Drought-Tolerant Black Ironwood
Black Ironwood is known as Krugiodendron Ferreum in Latin. The tree can be found in Southern Florida, throughout the Caribbean and from Southern Mexico to Honduras.
Black Ironwood can reach 5-10 meters in height with its small greenish leaves. The Black Ironwood tree has fruits turning purplish red as they mature and can be widely seen in parks and gardens thanks to its drought-tolerant structure.
Self-Sufficient Christmas Cherry
Called as Eugenia Pseudopsidium in Latin and found in the Central America region, the Christmas Cherry is a shrub species belonging to the family Myrtaceae. Native to the countries such as the Americas, Virgin Islands and Puerto Rico, the tree has a self-sufficient growth form.
Having simple and wide leaves, the Christmas Cherry tree can synthesize food using light energy and grow up to 14 meters in height.
Flower of Jamaica Guaiac Wood
A species belonging to the tree family Zygophyllaceae, the Guaiac Wood tree is called as Guaiacum Officinale in Latin. Guiaiac Wood is a tree species native to the Caribbean and northern coasts of South America.
The slow-growing Guaiac Wood that can grow up to 10 meters in height has evergreen leaves. Known as the national flower of Jamaica, the Guiac Wood attracts attention with its bright and beautiful colorful flowers.
In the Shadow of the Trade Winds Divi Divi
Called as Libidibia Coriaria in Latin, Divi Divi is one of the trees native to the Caribbean, Mexico, and Central America. The Divi Divi tree rarely reaches its maximum height of 9 meters. The growth of the tree is contorted by the Trade Winds that it is frequently exposed to.
A well-known species of the genus Libidibia, Divi Divi is the national tree of Curaçao, an island located south of the Caribbean Sea and north of Venezuela. The tree is also very common and popular in Aruba.

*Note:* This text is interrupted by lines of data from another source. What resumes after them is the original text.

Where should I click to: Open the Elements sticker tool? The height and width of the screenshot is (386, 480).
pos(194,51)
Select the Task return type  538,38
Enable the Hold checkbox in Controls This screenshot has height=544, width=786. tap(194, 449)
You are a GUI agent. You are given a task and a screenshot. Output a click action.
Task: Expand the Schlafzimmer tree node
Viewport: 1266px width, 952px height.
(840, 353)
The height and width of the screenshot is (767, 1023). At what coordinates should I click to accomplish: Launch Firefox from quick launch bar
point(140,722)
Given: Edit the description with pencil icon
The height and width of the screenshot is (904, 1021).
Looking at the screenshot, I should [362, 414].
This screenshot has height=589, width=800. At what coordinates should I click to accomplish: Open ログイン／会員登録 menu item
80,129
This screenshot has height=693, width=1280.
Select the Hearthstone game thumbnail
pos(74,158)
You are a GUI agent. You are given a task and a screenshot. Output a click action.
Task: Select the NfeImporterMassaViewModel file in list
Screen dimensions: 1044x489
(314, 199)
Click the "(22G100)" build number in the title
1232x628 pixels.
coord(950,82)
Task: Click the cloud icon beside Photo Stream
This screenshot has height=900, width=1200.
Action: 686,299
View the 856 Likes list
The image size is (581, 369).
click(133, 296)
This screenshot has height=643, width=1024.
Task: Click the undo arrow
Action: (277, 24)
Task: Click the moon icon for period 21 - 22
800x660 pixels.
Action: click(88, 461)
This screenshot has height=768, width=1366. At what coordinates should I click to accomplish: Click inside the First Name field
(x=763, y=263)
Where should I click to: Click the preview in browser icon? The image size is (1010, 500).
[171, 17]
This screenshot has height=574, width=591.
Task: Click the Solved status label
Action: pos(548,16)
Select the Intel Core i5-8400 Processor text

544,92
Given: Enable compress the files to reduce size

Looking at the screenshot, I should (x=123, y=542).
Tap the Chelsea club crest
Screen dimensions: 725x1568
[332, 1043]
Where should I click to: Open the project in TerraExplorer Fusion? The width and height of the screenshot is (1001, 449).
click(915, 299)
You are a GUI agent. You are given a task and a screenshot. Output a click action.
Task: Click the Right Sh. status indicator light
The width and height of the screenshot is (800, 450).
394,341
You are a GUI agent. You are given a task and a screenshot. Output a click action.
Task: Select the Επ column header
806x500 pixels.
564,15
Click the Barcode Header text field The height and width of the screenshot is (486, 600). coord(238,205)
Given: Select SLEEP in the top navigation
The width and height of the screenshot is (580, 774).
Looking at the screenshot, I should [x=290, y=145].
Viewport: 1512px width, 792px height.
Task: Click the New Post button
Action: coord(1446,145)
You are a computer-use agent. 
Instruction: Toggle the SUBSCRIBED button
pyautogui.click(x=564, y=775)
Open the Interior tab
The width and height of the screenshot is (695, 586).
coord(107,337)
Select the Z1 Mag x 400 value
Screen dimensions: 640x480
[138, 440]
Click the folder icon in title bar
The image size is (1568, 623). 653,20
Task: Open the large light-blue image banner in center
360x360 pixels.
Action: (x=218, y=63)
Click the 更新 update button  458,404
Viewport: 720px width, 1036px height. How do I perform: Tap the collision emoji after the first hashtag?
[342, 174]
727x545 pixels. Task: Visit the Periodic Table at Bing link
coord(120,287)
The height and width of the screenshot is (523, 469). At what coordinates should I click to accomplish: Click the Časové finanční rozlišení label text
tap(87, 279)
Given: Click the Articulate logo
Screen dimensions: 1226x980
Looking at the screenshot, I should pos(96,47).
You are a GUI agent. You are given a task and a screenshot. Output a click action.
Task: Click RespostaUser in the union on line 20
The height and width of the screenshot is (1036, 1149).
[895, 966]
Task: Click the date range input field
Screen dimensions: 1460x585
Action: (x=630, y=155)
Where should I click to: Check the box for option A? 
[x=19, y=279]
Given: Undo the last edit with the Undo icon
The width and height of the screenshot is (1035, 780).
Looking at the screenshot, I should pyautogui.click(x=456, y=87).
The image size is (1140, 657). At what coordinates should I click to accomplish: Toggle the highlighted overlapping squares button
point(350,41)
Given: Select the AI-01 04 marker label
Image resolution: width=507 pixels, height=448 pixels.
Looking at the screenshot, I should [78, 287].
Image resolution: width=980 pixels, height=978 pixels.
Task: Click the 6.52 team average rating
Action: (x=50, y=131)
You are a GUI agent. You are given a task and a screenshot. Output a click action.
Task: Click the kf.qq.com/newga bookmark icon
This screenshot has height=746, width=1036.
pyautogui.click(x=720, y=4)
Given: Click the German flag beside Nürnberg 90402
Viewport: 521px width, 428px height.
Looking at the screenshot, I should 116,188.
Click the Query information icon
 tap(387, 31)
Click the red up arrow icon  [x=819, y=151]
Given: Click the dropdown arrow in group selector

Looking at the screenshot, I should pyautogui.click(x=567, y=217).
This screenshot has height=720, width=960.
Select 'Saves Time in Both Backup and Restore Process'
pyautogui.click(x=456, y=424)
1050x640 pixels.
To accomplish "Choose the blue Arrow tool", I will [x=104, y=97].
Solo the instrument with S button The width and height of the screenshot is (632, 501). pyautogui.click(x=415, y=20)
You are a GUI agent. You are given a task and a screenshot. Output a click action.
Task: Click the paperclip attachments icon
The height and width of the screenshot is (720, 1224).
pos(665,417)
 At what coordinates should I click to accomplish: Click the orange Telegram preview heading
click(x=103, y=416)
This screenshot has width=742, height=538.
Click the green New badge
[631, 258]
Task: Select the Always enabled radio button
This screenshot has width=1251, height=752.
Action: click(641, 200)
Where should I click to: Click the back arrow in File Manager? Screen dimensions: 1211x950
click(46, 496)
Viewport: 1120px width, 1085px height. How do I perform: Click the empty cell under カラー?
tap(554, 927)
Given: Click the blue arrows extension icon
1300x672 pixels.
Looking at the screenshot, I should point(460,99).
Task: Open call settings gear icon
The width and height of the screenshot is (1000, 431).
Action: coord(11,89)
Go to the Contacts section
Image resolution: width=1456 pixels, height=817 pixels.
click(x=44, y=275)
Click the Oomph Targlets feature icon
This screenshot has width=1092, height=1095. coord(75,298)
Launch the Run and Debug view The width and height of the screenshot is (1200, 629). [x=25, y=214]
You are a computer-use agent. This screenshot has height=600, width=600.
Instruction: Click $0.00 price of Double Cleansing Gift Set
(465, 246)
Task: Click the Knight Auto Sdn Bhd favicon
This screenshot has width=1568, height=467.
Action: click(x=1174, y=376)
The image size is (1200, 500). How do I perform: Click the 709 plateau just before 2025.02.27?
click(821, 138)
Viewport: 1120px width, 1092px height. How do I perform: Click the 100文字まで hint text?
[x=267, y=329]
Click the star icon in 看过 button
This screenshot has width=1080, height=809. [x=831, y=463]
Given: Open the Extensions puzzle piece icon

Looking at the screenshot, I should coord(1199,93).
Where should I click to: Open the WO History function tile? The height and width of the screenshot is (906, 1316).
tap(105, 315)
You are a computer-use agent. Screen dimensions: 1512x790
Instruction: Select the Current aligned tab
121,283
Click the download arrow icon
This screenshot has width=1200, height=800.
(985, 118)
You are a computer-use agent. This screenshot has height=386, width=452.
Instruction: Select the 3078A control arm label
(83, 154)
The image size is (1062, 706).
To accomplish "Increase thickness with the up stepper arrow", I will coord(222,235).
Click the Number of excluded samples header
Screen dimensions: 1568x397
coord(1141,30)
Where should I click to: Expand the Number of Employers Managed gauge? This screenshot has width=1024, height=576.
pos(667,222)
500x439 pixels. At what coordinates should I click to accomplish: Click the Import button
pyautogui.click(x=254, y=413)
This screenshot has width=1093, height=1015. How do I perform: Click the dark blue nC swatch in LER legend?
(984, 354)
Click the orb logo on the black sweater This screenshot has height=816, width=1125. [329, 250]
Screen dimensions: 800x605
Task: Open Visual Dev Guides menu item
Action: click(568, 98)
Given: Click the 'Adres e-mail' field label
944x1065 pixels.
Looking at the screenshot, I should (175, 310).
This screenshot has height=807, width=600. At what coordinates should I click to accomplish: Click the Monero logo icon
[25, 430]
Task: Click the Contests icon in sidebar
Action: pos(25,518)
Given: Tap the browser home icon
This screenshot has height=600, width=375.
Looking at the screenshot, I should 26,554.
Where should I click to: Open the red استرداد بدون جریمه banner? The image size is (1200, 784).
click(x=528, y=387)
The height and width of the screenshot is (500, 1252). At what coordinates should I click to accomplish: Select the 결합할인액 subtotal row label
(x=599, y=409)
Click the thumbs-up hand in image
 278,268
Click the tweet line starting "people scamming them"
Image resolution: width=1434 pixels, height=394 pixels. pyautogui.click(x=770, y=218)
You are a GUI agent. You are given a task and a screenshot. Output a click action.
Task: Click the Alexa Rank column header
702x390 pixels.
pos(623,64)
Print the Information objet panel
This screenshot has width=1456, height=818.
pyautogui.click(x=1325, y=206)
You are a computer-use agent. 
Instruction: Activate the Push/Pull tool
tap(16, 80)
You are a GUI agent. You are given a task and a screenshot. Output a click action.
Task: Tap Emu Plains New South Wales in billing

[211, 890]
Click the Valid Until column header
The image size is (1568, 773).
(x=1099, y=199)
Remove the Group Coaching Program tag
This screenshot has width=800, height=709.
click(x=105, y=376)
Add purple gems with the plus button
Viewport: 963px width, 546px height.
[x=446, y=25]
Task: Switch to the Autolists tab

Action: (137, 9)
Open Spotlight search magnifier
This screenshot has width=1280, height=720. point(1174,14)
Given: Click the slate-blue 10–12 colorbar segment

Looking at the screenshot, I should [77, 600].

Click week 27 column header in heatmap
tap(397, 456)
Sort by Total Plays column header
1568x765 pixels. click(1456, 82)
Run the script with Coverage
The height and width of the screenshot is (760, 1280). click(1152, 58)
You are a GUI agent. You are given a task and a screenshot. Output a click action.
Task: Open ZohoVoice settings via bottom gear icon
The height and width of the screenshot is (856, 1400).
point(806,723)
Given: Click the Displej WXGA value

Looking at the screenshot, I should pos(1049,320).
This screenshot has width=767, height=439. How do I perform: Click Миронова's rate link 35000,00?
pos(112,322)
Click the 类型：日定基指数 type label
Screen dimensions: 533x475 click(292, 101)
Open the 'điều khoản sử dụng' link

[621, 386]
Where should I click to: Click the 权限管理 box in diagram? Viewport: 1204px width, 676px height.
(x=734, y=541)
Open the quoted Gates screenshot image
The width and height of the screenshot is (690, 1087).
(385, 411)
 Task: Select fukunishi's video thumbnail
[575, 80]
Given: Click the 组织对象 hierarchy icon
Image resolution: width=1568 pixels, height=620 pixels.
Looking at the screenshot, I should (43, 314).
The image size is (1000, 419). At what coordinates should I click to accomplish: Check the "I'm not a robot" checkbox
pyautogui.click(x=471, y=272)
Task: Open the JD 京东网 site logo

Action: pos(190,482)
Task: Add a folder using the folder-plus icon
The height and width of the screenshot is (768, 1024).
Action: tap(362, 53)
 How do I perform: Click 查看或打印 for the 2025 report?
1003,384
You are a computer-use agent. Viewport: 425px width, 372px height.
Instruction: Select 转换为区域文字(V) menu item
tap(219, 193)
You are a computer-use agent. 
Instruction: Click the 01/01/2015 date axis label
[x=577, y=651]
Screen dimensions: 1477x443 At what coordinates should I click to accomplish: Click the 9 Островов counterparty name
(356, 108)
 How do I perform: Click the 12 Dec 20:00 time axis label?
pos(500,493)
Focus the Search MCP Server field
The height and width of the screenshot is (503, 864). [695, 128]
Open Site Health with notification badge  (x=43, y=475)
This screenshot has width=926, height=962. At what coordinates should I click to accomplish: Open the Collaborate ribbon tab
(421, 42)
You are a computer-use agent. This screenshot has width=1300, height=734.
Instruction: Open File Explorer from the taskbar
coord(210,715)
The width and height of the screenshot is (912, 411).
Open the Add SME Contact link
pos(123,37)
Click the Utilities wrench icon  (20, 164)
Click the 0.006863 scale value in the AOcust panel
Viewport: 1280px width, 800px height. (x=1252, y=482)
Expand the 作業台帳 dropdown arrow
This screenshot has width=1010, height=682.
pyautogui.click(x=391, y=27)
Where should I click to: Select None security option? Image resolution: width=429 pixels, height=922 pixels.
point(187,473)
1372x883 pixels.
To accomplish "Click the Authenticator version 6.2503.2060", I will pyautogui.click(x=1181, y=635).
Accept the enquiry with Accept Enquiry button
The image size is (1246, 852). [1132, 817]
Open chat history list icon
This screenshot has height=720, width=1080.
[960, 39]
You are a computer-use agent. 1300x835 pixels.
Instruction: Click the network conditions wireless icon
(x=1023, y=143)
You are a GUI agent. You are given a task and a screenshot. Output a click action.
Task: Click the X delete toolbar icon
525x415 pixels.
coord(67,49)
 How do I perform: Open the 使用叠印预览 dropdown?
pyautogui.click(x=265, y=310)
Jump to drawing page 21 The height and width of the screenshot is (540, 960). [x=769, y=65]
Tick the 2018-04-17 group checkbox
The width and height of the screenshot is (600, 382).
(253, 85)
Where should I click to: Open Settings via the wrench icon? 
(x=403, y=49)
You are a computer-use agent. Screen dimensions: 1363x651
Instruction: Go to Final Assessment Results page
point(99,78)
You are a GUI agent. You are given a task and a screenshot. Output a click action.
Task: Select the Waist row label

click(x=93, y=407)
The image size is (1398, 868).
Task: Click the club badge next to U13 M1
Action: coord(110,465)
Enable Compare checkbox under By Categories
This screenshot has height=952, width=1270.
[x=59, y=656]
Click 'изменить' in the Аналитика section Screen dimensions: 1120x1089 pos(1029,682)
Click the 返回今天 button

A Threatened Tree: Holywood
Holywood belonging to the family Zygophyllaceae. Called as Guaiacum Sanctum in Latin, the tree is native to the region from Mexico through Central America, the Caribbean and South America.
Holywood is a slow-growing tree, reaching about 7 meters in height. The tree is known as an evergreen tree throughout its native range.
Also known as the national tree of the Bahamas, the Holywood tree is threatened by habitat loss in its native region.